The structure of the remainder of this paper is organized as follows: Methods details the methodology behind I-RankClus, including the theoretical foundation and mechanics of the algorithm. Results presents the experimental setup, data description, and the results of our comprehensive testing, highlighting the effectiveness of the method. Finally, Conclusions discuss the implications of our findings and suggest directions for future research.

Methods

To achieve optimal clustering outcomes and enhance the network structure in the IoT, this section begins by initializing the dataset and constructing a bipartite information network grounded on central-type and attribute-type objects.

Below is a table of key symbols used throughout “Methods” section to help clarify the descriptions of our network model (Table 1):

Table 1.

List of symbols and their descriptions.

Symbol	Description
HIN	Heterogeneous Information Network
IoT	Internet of Things
TAP	Trigger-Action Pattern
I-RankClus	Proposed Clustering Method
S	Set of Services in the IoT network
C	Set of Channels in the IoT network
T	Set of Triggers in the IoT network
A	Set of Actions in the IoT network
M	Influence matrix in HIN
P	Meta-path in HIN
$S_{R a n k}$	Influence ranking of Services
$C_{R a n k}$	Influence ranking of Channels
SRS	Service-Recipe-Service Meta-path
SCS	Service-Channel-Service Meta-path
CSRSC	Channel-Service-Recipe-Service-Channel Meta-path
CSCSC	Channel-Service-Channel-Service-Channel Meta-path

Note: This table elucidates the symbols utilized to represent various elements of the bipartite information network structure, facilitating a clearer understanding of the network model described.

We computed the influence of both attribute-type and central-type objects using different meta-paths and integrated these single meta-paths into the influence ranking calculations, enabling us to obtain an influence ranking for the integrated meta-paths that encapsulates rich structural information.
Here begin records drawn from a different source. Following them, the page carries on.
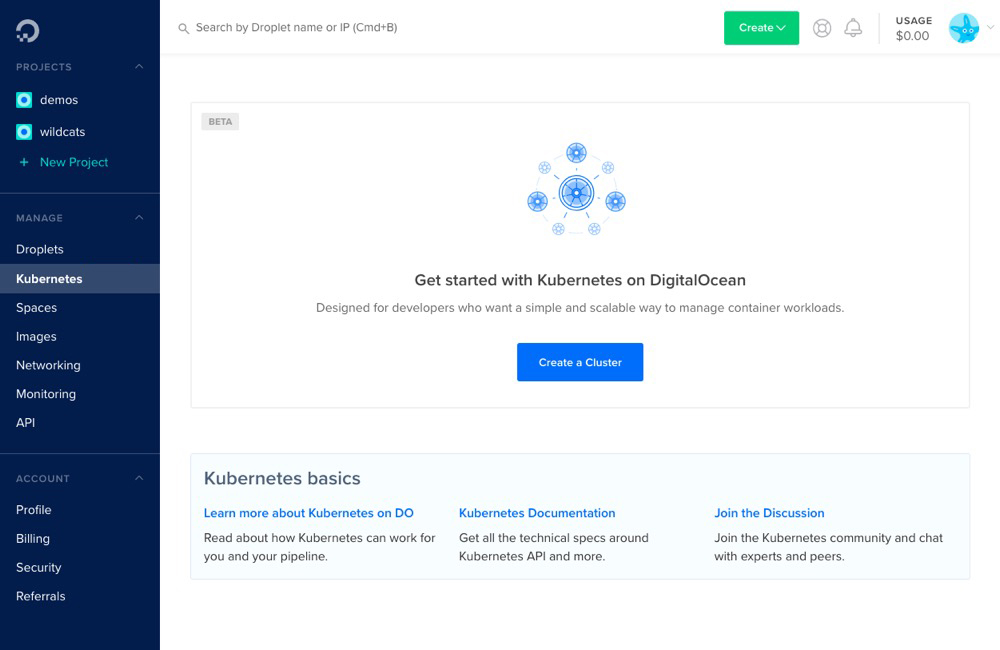The image size is (1000, 650).
Task: Select Droplets in the sidebar
Action: pyautogui.click(x=40, y=249)
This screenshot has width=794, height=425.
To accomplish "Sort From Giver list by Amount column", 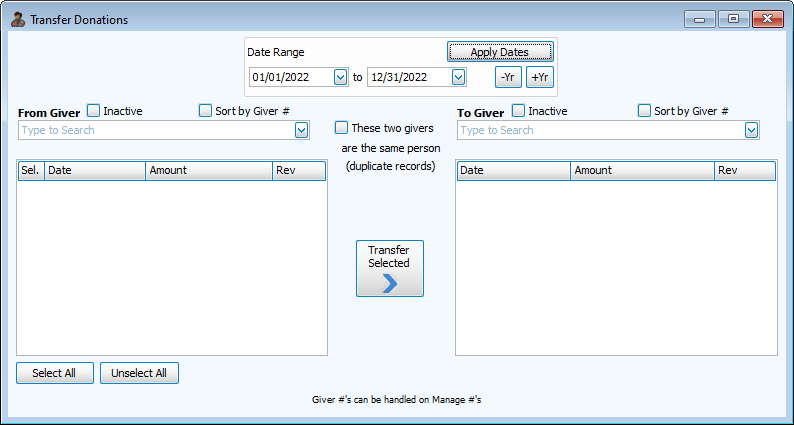I will (x=208, y=171).
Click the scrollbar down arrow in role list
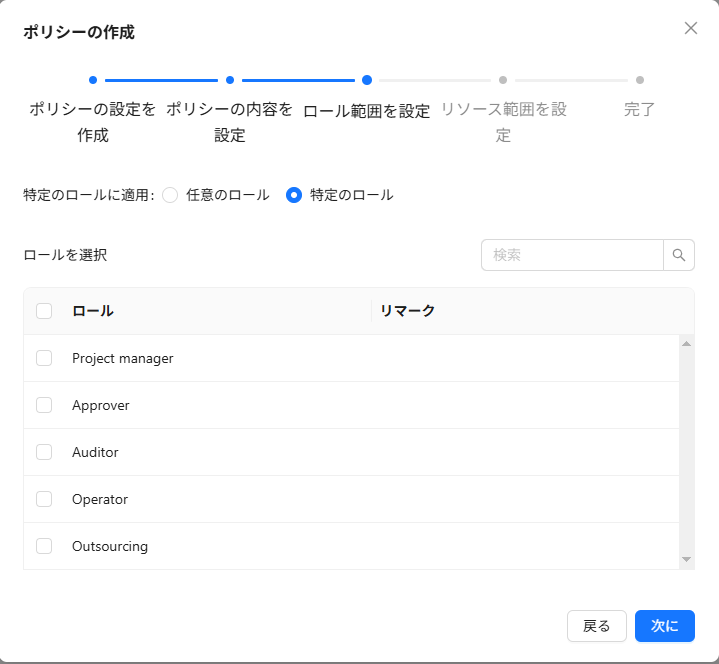Screen dimensions: 719x664 [686, 559]

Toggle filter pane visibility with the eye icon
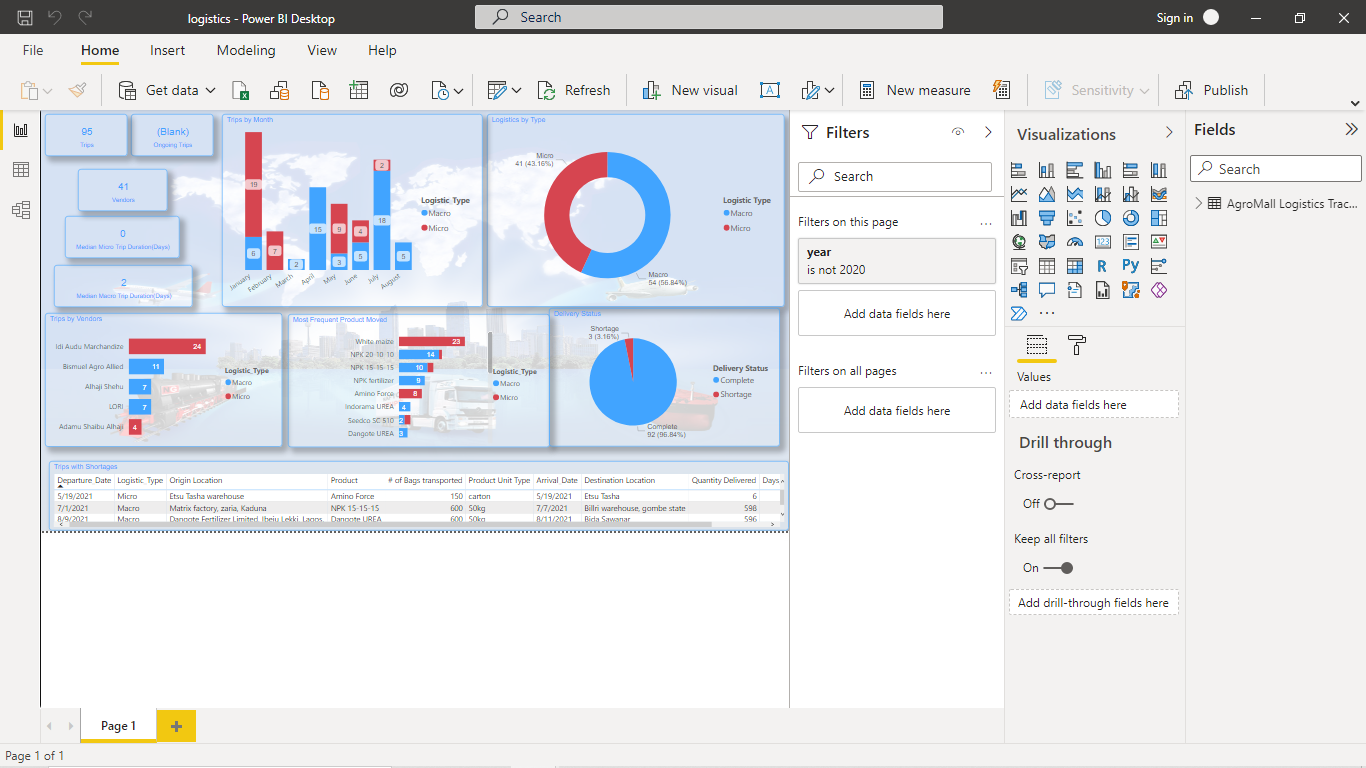click(x=957, y=131)
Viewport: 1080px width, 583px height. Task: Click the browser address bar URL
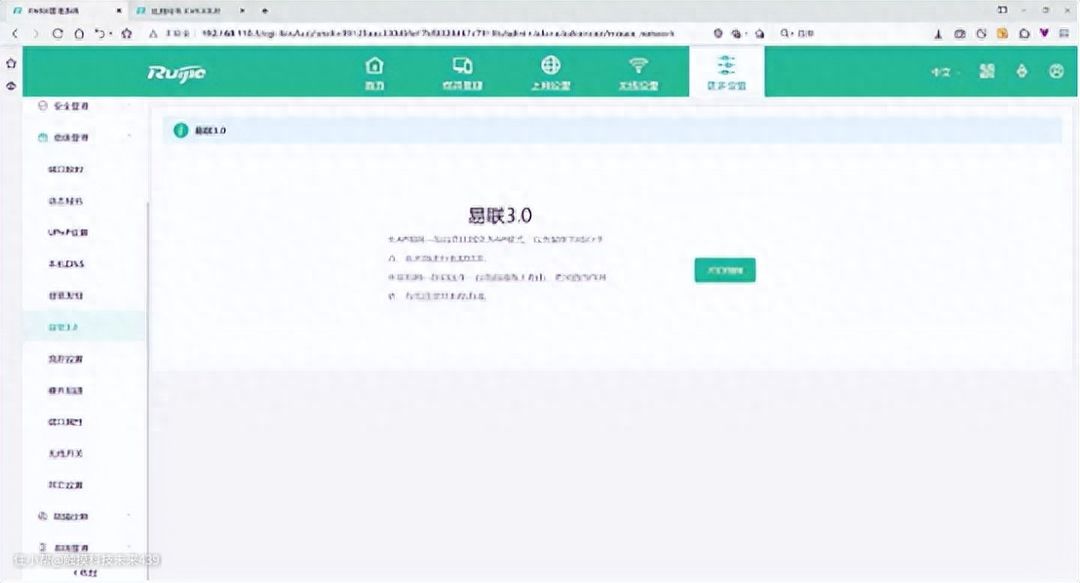[x=430, y=33]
This ranking is then leveraged to refine the subsequent clustering efforts, with iterative computations performed until satisfactory cluster results are achieved.

Heterogeneous IoT information networks

Homogeneous information networks often fail to represent the complexities of network structures, prompting researchers to focus on HINs. An example of such a network is shown in Figure 1, which illustrates a HIN comprising three types of entities: conferences (V), authors (A), and papers (P). It includes two types of connections: papers presented at conferences (P-V) and papers authored by authors (A-P).

Figure 1.

Structure diagram of a heterogeneous information network.
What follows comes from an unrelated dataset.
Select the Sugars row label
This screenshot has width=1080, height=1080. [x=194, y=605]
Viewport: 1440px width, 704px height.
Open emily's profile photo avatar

Concept of HINs: Consider an information network $S = (A, R)$ comprising a set of entity types $A = {A}$ and a set of relations $R = {R}$ . Define a graph $G = (V, E)$ where V is a set of entities and E is a set of connections, with mapping function $f : V \to A$ and a connection mapping function $g : E \to R$ . Here, A and R represent the defined sets of entities and connections, respectively. If $| A | + | R | > 2$ , such networks are classified as HINs.
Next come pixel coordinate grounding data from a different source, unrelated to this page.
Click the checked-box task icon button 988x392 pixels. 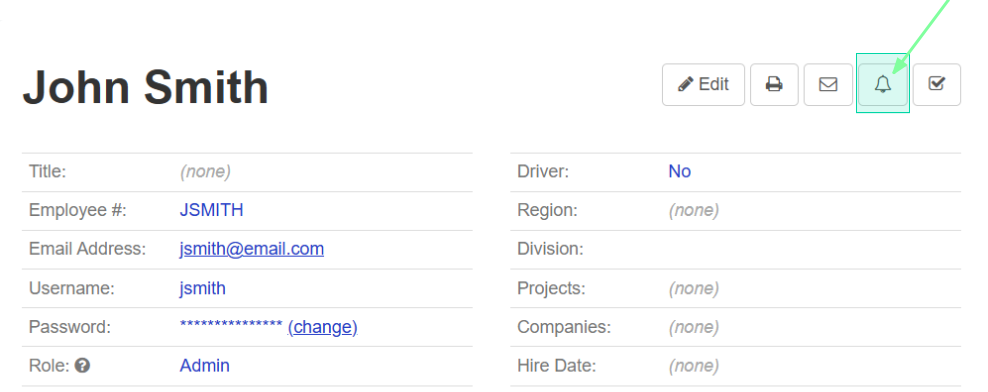(x=937, y=84)
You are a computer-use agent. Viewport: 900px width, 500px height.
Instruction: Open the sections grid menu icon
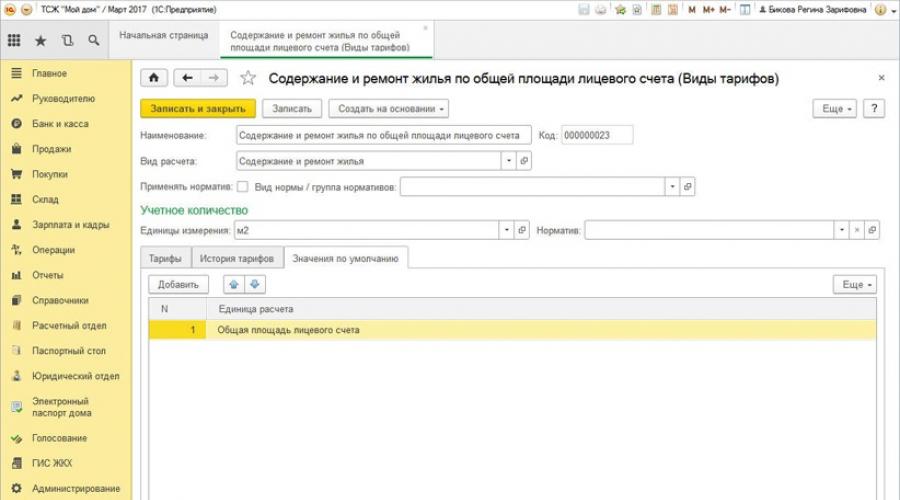14,41
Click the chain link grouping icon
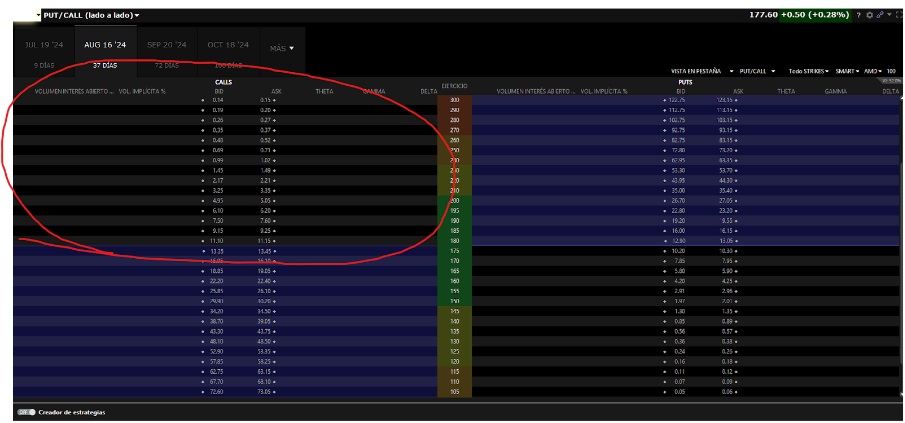905x423 pixels. pos(881,15)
Concept of dual-type information networks: Given two sets of entity types $X = {x_{1}, x_{2}, \dots, x_{m}}$ and $Y = {y_{1}, y_{2}, \dots, y_{n}}$ if $V = X \cup Y$ and $E \subseteq V \times V$ , then the graph $G = (V, E)$ is termed a dual-type information network, based on types X and Y.

Meta-path framework

In HINs, diverse types of entities are interconnected through various linkages. These linkages form pathways, known as meta-paths, which encapsulate distinct structural data of the network and may be depicted as sequences of binary relations between pairs of entities. Within a specified network $S = (A, R)$ , a meta-path is represented as $A_{1} \overset{R_{1}}{\to} A_{2} \overset{R_{2}}{\to} \dots \overset{R_{i}}{\to} A_{i + 1}$ or abbreviated as $A_{1} A_{2} \dots A_{i + 1}$ . For example, in a scholarly network in which two authors, $A_{1}$ and $A_{2}$ , collaborate on paper P, their cooperative relationship is captured by the meta-path $A_{1} P A_{2}$ . Thus, meta-paths are critical in managing entity relationships within HINs and revealing the underlying structural insights of the network.

Furthermore, Meta-paths are pathways that connect diverse objects, encapsulating their informational relationships.^42,43 In HINs, two objects can be linked by multiple meta-paths, each carrying distinct semantics. For instance, within these networks, while both SRS and SCS have attribute type S as their start and end points, the semantics they embody differ: SRS represents a complete process established via a Recipe, whereas SCS denotes a connection between two attributes of type S via the same Channel. In the context of the IFTTT website, Recipes are crafted by users, indicating that the SRS meta-path can signify the impact of user behaviors on the network structure. Conversely, Channels are service interfaces offered by third parties, meaning the SCS meta-path can reflect the influence of external providers on the network's architecture. Recognizing the significance of this influence offers valuable insights, particularly when determining how these connections impact the overall network.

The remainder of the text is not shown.